And how many are we supposed to have?
That's the other thing.
So I think that's a big question that people have.
Like, how do I find friends?
How is, do I have enough friends?
There's a woman named Lydia Dentworth,
and she's a science journalist.
She wrote a book called Friendship,
and she studies all of this, and it's fascinating.
It's an average of four people that are kind of your,
the people who you can't imagine your life without,
the average person has four of them between two and eight people.
It does not matter whether they are friend,
so like non-blood or family, but that
friend template has to exist in the other relationship.
So if it is your partner, it has to still, it's not like just because it's your partner,
you can call it a friend, just because the person that you're closest to, quote unquote,
closest to you counts as giving you that magic,
it still has to be stable, positive, and reciprocal.
Do you know why I think it might be?
Because I've always been so concentrated on family that I haven't put energy into other baskets often. And also, to be honest, I've
always told myself that it takes me so much freaking energy to just get through the day because
of mental health stuff that I don't have like the leftover to foster other relationships.
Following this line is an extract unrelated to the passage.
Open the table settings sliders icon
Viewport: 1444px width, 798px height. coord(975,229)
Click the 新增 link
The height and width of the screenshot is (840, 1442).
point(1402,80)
But I just thought of this, and I don't know if it's
going to sound weird.
But the reason why the tethering, I think, happens when I
do check in with people outside of my family
is that when you have your own little family
that you put all of your eggs into that basket,
you can never be sure if anything that you're doing
or saying or what you're living is really all that healthy.
Because you have, you're all coming from the same
freaking little tiny F'd up culture.
All of our little families are F'd up cultures.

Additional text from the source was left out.